> [Given text]
○ ○ ○ ○ ○
Then everyone would complain about the need to eat breakfast, and my little cousin would get pissed off because the $1000 worth of presents weren’t enough. She’s famous for opening them robotically, all in a row as fast as she can, and then throwing them over her shoulder without looking. Nobody would say anything. We’d just watch as she’d tear in, unwrap, toss, repeat.
Then she would usually leave, not taking any of the presents, and not saying a word, and go to her room to punch holes in the wall or something.
The presents, for our family, weren’t a guessing game. We all had to provide the other family members with a list no later than October 15th, and the list would be followed to the letter. There was no goofy leeway or creativity. The List would dominate conversation and, if you dragged your heels, it would often be the first topic of argument at Thanksgiving. Where’s the Christmas list? Get it in by December 1st or no presents!
After the gift opening, we’d go to the kitchen and have cold cuts and cheese for breakfast, which was unintentionally European. Then we’d all retire to our own individual TV sets and zone out until dinnertime, 5pm, where we’d hurry through the meal, have coffee, then split up and go our separate ways. Those of us living in the house would return to the TV, and those visiting would go home.
○ ○ ○ ○ ○
> [Data extracts]
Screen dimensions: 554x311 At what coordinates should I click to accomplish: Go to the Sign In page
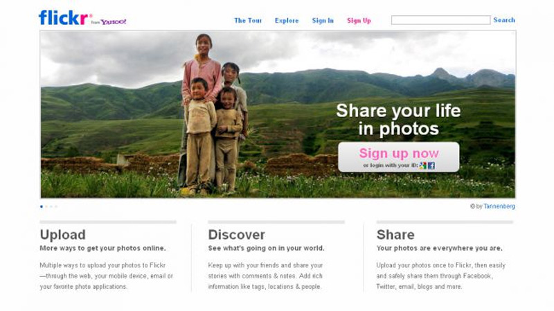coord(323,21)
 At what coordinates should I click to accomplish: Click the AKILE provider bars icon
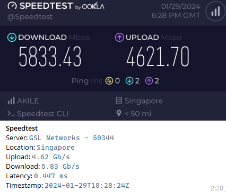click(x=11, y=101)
○ ○ ○ ○ ○
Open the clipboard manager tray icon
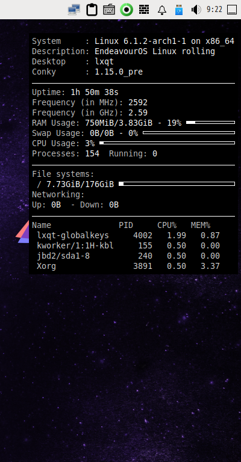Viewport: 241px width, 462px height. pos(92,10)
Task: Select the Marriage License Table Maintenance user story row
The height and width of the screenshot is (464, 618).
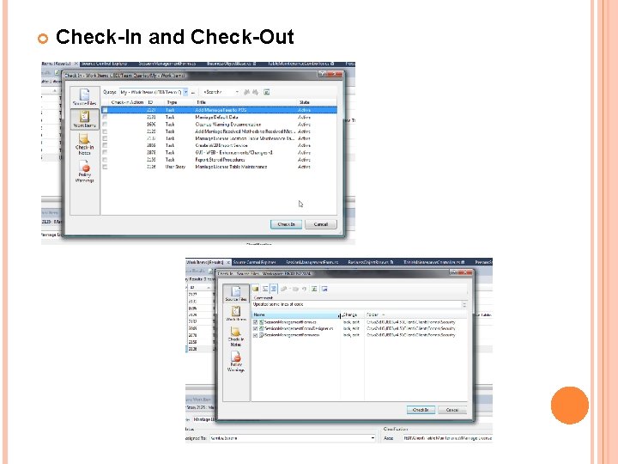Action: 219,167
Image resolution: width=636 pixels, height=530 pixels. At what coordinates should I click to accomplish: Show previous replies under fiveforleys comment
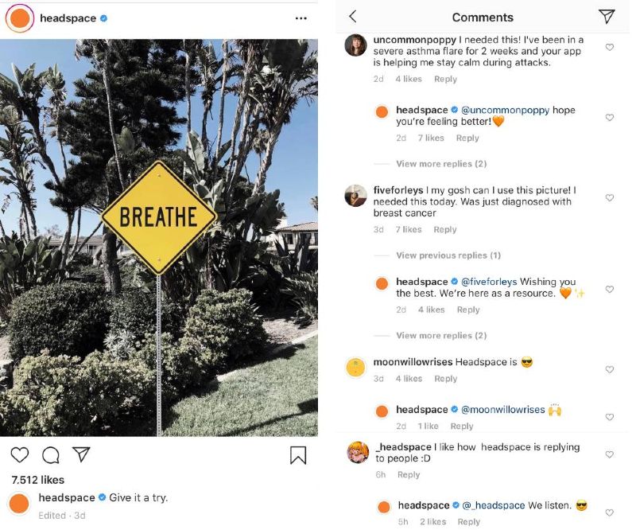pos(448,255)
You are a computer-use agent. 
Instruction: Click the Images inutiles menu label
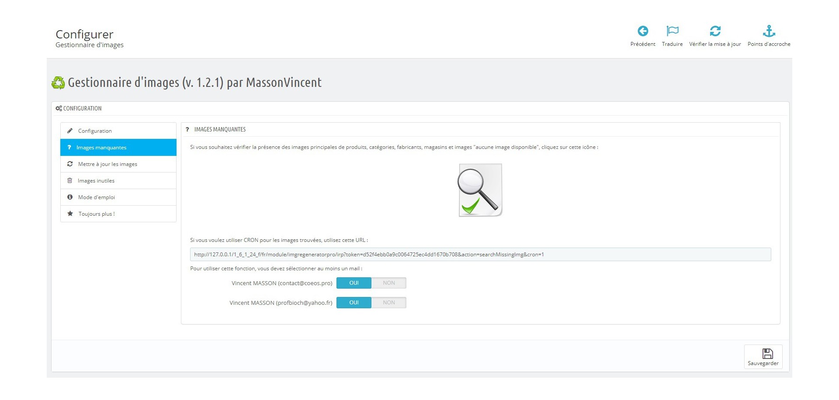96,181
○ ○ ○ ○ ○
> [Exercise]
Please reproduce word for word the part of the family Christmas text that begins at the words "Then everyone would" and stops after the words "unwrap, toss, repeat.".

> [Result for this task]
Then everyone would complain about the need to eat breakfast, and my little cousin would get pissed off because the $1000 worth of presents weren’t enough. She’s famous for opening them robotically, all in a row as fast as she can, and then throwing them over her shoulder without looking. Nobody would say anything. We’d just watch as she’d tear in, unwrap, toss, repeat.